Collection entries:
********************
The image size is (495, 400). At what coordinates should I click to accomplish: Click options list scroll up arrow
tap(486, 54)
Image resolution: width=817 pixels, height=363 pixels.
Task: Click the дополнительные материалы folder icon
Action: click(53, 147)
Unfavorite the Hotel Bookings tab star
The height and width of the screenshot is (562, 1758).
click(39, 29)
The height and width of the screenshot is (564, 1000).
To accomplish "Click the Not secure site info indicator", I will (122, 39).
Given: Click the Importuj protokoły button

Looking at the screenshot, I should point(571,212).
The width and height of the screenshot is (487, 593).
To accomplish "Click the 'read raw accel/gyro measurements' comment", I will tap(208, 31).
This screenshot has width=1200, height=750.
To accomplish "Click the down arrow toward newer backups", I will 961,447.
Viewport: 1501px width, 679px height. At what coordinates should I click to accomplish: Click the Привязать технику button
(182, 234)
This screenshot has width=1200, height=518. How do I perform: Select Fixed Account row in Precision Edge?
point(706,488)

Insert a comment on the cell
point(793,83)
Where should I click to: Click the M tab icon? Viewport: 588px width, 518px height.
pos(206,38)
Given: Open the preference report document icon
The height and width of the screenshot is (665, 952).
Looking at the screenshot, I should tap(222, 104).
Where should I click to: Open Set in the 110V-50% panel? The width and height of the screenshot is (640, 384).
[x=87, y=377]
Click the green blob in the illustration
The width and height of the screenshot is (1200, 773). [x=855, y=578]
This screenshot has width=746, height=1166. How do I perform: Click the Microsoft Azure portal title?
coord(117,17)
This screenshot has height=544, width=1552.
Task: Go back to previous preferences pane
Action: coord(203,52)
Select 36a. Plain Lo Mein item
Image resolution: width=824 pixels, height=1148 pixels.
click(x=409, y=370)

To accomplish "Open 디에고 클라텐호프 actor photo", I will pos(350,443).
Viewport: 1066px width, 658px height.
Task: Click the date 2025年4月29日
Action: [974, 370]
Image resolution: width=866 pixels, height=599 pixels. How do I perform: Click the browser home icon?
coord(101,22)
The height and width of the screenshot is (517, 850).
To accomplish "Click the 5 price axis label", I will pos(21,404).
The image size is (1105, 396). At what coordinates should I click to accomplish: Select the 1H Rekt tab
********************
» TASK TO CARRY OUT
Only the lines from the one containing "This screenshot has width=1200, height=750." through the end of the entries above belong in the answer; repeat them exactly.

» FINISHED EXERCISE
This screenshot has width=1200, height=750.
To accomplish "Click the down arrow toward newer backups", I will 961,447.
Viewport: 1501px width, 679px height. At what coordinates should I click to accomplish: Click the Привязать технику button
(182, 234)
This screenshot has width=1200, height=518. How do I perform: Select Fixed Account row in Precision Edge?
point(706,488)

Insert a comment on the cell
point(793,83)
Where should I click to: Click the M tab icon? Viewport: 588px width, 518px height.
pos(206,38)
Given: Open the preference report document icon
The height and width of the screenshot is (665, 952).
Looking at the screenshot, I should tap(222, 104).
Where should I click to: Open Set in the 110V-50% panel? The width and height of the screenshot is (640, 384).
[x=87, y=377]
Click the green blob in the illustration
The width and height of the screenshot is (1200, 773). [x=855, y=578]
This screenshot has width=746, height=1166. How do I perform: Click the Microsoft Azure portal title?
coord(117,17)
This screenshot has height=544, width=1552.
Task: Go back to previous preferences pane
Action: coord(203,52)
Select 36a. Plain Lo Mein item
Image resolution: width=824 pixels, height=1148 pixels.
click(x=409, y=370)

To accomplish "Open 디에고 클라텐호프 actor photo", I will pos(350,443).
Viewport: 1066px width, 658px height.
Task: Click the date 2025年4月29日
Action: [974, 370]
Image resolution: width=866 pixels, height=599 pixels. How do I perform: Click the browser home icon?
coord(101,22)
The height and width of the screenshot is (517, 850).
To accomplish "Click the 5 price axis label", I will pos(21,404).
The image size is (1105, 396). At what coordinates should I click to accomplish: Select the 1H Rekt tab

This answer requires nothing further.